Walnut Creek teen paralyzed during wrestling match takes first steps in nearly two years

The Walnut Creek teenger who was paralyzed during a wrestling match at College Park High School is making remarkable progress. His parents shared the news with KTVU Friday evening.

From Colorado where Ryan Joseph is undergoing therapy, the 18-year-old spoke about the challenges of his journey.

His father Tom Ryan is in Walnut Creek, getting their family home ready for Ryan's eventual return.

The teen undergoes hours of intensive physical therapy five days a week at Craig Hospital in Colorado which specializes in spinal cord injuries.

Less than two years ago, Ryan was paralyzed from the neck down during a wrestling match.

He was unable to breathe on his own and unable to talk.

But once he regained the ability to talk, Ryan says he knew he could imagine the rest of his life.

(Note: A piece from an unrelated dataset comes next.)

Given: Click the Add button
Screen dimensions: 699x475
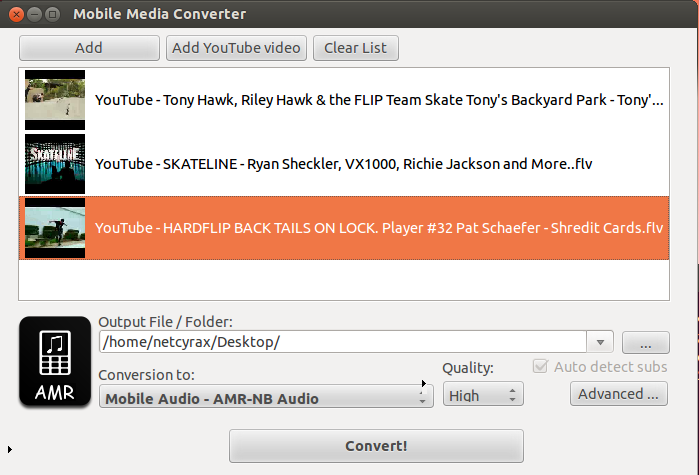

"I'm not too worried about it. Things generally work out for me, believe it or not," said Ryan.

It has worked out for Ryan who has spent months receiving a myriad of therapies.

Last week, there was a major breakthrough. Ryan took his first steps all on his own.

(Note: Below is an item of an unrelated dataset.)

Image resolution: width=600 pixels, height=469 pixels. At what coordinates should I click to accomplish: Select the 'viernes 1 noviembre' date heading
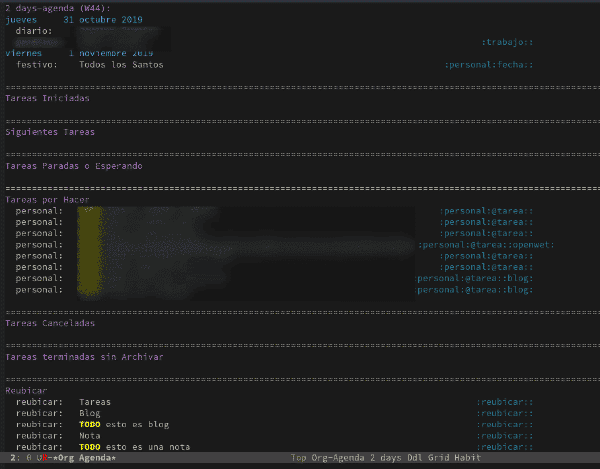(x=79, y=53)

His father was in Walnut Creek when he viewed the video of Ryan taking his first steps.

"I just couldn't get over it. I watched it five times, ten times, just over and over," said Tom Joseph who watched it in a coffee shop.

He says he was so excited, he showed it to strangers sitting nearby. 

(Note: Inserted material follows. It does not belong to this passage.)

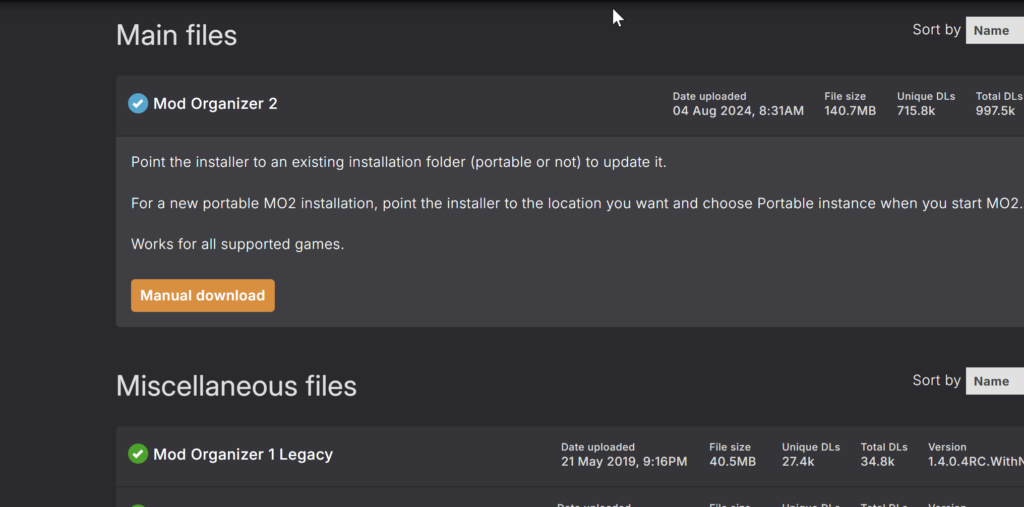Select the 04 Aug 2024 upload date
The height and width of the screenshot is (507, 1024).
(x=738, y=111)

Dad thinks it's Ryan's resilience and determination coupled with his participation in a new research study using electrical stimulation that is making the difference.

Electrodes are placed on the surface of the skin directly over the spinal cord.

When asked what his reaction was to being able to walk a short distance without any assistance, Ryan replied, "Not to sound too confident, but I knew if anybody was to pull it off."

His father showed KTVU the renovations needed to adapt the family home to Ryan's needs. He says work has halted temporarily because of a shortage of money, but that the project is 90 percent completed.

Materials and labor have either been donated or discounted.

"It just means a lot to me to have people rooting for me back home," said Ryan. He has been taking classes at a high school in Colorado, but he'd like to graduate back home.

He says this life-changing experience has taught him there are no guarantees on this journey to recovery.

"It's always nice when that goal post keeps moving. When it stops, that means its stopping progress and it hasn't happened yet," said Ryan.

When he returns home will depend on when his recovery reaches a plateau in Colorado.

His father says he'd like to have the renovations completed as soon as possible.